Selon le FMI, la région du Maghreb perd entre 2 et 3% de croissance faute d’intégration économique et commerciale. Avec une population totale de 90 millions d’habitants, le PIB maghrébin global n’a pas dépassé, en 2014, les 420 milliards de dollars. L’espace d’en face, à savoir l’UE, a un PIB qui dépasse les 18.412 milliards de dollars pour une population de 500 millions d’habitants, soit une proportion du PIB maghrébin par rapport à l’UE d’environ 2%. À titre de comparaison, la Belgique avec 11 millions d’habitants totalise à elle seule un PIB supérieur à 520 milliards de dollars. Et même si les 5 pays du Maghreb décidaient aujourd’hui de réaliser l’intégration rêvée, on pourrait voir le PIB maghrébin multiplié, dans 5 ans, par trois, ce qui l'amènerait seulement au niveau de la Corée du Sud.

La BMICE, une première pierre à l’édifice de l’Union économique maghrébine

Tunis capitale économique du Maghreb est un projet qui traverse les générations, et nous avons enfin assisté à un premier pas dans ce sens avec le lancement de la Banque maghrébine d’investissement et de commerce extérieur (BMICE), le lundi 21 décembre 2015, en présence du Chef du gouvernement tunisien, des gouverneurs des cinq Banques centrales maghrébines, des ministres des Finances et des représentants des secteurs privés des cinq pays du Maghreb. Nous espérons, nous observateurs et épris de l’unification du Maghreb, voir cette institution jouer son rôle dans l’instauration d’une économie intramaghrébine à travers le renforcement des échanges commerciaux et de la circulation des biens et des capitaux entre nos différents pays.

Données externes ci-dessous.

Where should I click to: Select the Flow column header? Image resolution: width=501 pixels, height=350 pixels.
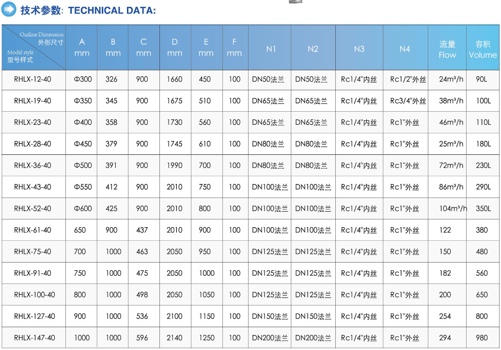click(x=447, y=50)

La BMICE pourra ainsi ouvrir différentes filiales, agences ou bureaux à l’intérieur ou à l’extérieur de l’Espace maghrébin. Cependant, les objectifs stratégiques de l’intégration maghrébine ne pourront être atteints que si les États du Maghreb ont une vision commune de leur destin, face aux enjeux de la globalisation économique, culturelle, politique et désormais environnementale. 

Par Rabii Leouifoudi, membre fondateur et ancien SG, en 2005 à Paris, de l’Union des jeunes euro-maghrébins (UJEM), ancien président-fondateur de l’UJEM-Maroc et chercheur en économie territoriale et en géopolitique.